En el corto plazo, el gobierno interino de Sagasti deberá investigar los hechos ocurridos en el momento autoritario de las semanas pasadas. Asimismo, tendrá que dar pautas para resolver la crisis multinivel en la que está subsumido uno de los países más afectados por la pandemia en el mundo. Pero, por encima de todo, debe buscar garantizar un proceso electoral limpio, transparente y justo que permita a los peruanos expresar su descontento en las urnas y renovar el mandato ciudadano eligiendo a nuevos representantes.
Sin embargo, el Perú debe enfrentar desafíos de más largo plazo para fortalecer la democracia. Retos que se pueden resumir en tres binomios: traducir la movilización en representación para renovar la confianza, fortalecer la institución (las instituciones) frente a la corrupción para darle sostenibilidad al desarrollo, y reducir la desigualdad en medio de la permanencia de la informalidad de cara a retribuir derechos a los peruanos para así garantizar una democracia real.
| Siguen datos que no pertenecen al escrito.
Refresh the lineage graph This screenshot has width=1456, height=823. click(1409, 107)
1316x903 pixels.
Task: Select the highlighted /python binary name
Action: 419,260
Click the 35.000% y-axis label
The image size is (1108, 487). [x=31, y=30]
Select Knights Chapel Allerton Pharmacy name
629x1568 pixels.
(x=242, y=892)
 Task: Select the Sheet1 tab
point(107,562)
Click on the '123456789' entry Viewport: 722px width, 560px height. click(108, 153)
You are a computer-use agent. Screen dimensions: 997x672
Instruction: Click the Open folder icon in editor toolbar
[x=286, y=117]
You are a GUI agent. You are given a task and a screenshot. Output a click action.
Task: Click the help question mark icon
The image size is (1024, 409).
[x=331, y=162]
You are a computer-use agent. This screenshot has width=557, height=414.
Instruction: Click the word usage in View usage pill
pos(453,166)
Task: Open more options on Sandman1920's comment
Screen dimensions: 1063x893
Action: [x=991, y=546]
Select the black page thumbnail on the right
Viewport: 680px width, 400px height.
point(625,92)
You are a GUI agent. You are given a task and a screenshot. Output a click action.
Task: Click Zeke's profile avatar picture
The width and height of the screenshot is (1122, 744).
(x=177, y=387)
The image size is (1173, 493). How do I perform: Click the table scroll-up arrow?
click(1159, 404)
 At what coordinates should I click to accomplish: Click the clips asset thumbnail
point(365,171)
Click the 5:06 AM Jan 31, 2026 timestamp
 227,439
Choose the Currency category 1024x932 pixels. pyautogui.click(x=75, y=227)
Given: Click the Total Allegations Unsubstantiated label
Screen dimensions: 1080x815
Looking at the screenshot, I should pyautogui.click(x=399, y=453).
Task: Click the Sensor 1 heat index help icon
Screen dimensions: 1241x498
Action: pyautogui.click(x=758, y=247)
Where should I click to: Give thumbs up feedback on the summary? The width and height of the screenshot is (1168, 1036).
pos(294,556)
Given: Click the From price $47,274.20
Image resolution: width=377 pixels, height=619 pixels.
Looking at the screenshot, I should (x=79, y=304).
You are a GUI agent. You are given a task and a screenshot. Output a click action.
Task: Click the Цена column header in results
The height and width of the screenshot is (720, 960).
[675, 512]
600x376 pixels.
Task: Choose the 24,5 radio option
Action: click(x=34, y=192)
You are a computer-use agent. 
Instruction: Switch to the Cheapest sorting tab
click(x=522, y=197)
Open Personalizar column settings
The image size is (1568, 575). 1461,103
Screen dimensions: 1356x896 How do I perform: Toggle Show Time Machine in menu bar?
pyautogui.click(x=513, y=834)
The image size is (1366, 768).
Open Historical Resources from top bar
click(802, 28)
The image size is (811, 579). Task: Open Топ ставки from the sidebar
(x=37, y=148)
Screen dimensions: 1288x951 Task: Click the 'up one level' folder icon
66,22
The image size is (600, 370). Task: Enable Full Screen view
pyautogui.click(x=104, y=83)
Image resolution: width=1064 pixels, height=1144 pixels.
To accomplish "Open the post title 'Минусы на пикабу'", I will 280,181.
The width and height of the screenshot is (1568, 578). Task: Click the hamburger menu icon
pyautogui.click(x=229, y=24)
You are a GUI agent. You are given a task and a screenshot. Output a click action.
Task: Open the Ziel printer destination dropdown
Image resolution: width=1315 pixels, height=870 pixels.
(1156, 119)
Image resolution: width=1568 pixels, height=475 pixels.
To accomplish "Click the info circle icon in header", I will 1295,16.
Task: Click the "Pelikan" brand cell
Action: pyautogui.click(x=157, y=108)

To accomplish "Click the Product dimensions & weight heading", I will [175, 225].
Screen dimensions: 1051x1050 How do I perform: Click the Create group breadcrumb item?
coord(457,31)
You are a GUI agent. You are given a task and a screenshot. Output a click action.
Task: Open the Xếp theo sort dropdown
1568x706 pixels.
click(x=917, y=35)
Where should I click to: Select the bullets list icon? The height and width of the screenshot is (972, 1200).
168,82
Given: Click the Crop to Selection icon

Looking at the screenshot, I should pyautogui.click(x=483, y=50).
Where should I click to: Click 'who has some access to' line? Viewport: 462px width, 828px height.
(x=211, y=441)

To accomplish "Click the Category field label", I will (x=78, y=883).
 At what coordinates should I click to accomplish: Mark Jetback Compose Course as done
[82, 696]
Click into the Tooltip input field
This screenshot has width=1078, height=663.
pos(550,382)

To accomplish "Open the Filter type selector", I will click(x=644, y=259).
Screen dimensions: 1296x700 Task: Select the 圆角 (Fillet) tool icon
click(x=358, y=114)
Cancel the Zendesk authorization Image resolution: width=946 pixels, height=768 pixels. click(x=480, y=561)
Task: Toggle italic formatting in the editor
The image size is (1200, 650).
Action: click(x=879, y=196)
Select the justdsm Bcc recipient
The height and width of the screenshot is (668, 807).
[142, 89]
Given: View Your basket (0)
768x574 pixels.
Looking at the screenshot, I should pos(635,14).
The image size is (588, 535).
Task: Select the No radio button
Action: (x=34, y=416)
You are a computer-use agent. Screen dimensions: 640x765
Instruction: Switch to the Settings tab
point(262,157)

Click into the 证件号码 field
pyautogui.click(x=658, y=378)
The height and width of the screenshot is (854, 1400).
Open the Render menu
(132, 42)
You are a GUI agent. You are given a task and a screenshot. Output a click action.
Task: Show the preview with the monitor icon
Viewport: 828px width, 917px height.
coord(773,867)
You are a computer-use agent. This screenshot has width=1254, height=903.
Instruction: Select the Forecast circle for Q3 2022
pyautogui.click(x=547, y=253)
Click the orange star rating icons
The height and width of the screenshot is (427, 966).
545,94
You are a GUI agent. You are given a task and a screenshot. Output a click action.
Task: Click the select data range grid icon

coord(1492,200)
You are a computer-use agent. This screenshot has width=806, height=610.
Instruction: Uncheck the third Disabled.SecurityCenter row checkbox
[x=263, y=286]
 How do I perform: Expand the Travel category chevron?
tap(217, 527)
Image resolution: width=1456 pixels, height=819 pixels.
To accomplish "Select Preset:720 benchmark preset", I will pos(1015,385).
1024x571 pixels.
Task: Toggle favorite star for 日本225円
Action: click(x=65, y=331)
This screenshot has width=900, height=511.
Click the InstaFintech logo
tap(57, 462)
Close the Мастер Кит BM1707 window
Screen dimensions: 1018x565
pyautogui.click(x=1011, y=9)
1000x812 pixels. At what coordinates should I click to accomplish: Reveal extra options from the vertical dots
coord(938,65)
Los hechos de este pasado mes nos debieran permitir conservar un nuevo fulgor para reconstruir la política. Aunque el camino parezca siniestro, esperemos que el interés por lo público, cada vez creciente, así sea por el descalabro, nos permita sentar las bases de otra política. Que a la conmoción le suceda la construcción como la mejor manera que podríamos ofrecer de conmemorar 200 años de Independencia. MSJ
_________________________
Fuente: Comentario Internacional publicado en Revista Mensaje N° 695, diciembre de 2020.